Cannabis consumers aren’t clued up on the THC:CBD ratios of the products they use a study has found. That's relevant as THC (tetrahydrocannabinol) is the main psychoactive component, whereas CBD (cannabidiol) has no mind-altering effects; the relative amounts of both has a significanr bearing on the use, benefits and side effects of cannabis products.
The study published online in Cannabis and Cannabinoid Research surveyed 6471 people aged 16-65 years who had used cannabis in the last 12 months. Respondents were recruited from Canada in 2018 (prior to legalization) and in US states also in 2018. Overall two-thirds of respondents were from areas without non-medical cannabis and a third came from places where recreational matijuanae had been legalized.

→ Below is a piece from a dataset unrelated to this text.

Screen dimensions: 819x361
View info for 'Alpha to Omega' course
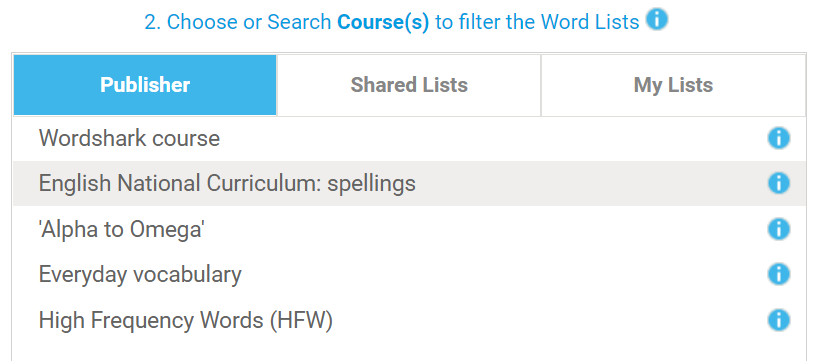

The research, from the University of Waterloo in Ontario, was designed to gauge consumer understanding of THC and CBD levels of herbal cannabis, edibles, vaporizers and topicals — all common products.
Of those reporting use of dried cannabis, only 10 percent were able to report the THC level of products they consumed. This rose a bit in places where cannabis was legal, but was still less than a fifth.
In fact, overall less than one-third of consumers were able to identify THC and CBD levels in their products. Many people believed their products contained implausible amounts of actives, such as more than 30 percent THC or greater than 20 percent CBD — levels rarely seen.
Confusion about units of measurement was also prevalent, with consumers getting milligrams, grams and percentages mixed up.
Why is this of particular concern? The researchers say many studies into the efficacy and side effects of cannabis rely on people self-reporting how THC and CBD are in their products: "The findings cast doubt on the validity of self-reported cannabinoid levels'' they wrote.
Consumers monitoring and measuring their own doses could also risk harming themselves. “There is a need for greater consumer education regarding cannabinoid levels, particularly given the increasing diversity of cannabis products and consumer difficulties in effectively titrating the THC dosage,” the authors say.